§ The task
Work through the data line by line, gathering every line that has the word "button".

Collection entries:
^^^^^^^^^^^^^^^^

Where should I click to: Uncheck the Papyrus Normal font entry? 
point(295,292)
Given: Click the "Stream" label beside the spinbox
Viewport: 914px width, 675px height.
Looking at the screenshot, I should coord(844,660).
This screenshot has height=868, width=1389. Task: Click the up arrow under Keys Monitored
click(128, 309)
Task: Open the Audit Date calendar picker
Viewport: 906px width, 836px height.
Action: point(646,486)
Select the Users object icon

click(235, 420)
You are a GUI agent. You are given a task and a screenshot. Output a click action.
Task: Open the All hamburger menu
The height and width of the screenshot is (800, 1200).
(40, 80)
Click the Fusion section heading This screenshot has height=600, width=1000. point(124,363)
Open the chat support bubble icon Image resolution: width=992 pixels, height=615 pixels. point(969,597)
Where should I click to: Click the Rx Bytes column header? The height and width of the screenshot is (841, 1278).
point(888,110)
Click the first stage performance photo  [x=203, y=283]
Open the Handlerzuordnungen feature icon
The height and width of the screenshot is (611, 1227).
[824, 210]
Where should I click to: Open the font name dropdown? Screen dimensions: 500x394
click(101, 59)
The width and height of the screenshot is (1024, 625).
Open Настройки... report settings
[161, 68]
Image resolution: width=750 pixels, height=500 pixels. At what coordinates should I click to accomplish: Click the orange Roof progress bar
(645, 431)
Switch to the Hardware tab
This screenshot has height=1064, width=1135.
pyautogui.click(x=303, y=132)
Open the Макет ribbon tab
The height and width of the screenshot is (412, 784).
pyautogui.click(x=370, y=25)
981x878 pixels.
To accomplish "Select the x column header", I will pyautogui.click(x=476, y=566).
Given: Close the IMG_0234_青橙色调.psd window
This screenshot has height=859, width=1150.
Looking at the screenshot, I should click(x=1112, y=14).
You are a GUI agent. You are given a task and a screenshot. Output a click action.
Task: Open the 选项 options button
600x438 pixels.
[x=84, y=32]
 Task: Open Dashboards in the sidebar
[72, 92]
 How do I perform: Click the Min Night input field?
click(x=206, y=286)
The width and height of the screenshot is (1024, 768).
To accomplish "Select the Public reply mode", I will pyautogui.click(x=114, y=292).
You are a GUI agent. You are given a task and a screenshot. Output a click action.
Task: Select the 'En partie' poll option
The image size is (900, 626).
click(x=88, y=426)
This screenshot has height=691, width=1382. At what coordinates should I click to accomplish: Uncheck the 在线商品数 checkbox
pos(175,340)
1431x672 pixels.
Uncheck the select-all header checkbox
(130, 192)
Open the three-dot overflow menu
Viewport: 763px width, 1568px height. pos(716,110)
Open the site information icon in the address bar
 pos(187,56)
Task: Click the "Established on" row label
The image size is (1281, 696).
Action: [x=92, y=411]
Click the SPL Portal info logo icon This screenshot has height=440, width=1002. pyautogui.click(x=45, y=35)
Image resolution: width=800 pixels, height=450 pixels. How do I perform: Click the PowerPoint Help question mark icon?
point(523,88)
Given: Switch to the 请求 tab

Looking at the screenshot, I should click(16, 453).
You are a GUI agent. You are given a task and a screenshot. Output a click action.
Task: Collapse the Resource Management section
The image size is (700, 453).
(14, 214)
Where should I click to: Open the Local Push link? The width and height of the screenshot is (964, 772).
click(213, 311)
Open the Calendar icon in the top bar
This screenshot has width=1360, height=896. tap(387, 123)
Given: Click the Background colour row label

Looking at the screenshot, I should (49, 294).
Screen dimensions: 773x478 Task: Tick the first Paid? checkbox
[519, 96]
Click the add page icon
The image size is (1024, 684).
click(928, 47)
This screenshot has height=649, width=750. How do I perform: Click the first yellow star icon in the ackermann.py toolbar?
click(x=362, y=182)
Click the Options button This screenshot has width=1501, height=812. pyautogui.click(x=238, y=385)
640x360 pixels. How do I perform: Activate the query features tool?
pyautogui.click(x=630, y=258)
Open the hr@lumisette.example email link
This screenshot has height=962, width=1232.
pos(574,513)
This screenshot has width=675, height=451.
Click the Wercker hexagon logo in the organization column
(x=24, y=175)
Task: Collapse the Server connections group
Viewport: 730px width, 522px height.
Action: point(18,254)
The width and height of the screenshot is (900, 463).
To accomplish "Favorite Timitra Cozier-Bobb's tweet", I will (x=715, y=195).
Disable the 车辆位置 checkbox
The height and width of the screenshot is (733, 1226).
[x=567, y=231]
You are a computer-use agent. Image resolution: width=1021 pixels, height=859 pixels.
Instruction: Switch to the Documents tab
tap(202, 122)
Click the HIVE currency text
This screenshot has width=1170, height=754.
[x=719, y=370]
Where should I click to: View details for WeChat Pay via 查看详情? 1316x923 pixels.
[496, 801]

^^^^^^^^^^^^^^^^

§ Solved exercise
Task: Open the 选项 options button
Click the Options button This screenshot has width=1501, height=812. pyautogui.click(x=238, y=385)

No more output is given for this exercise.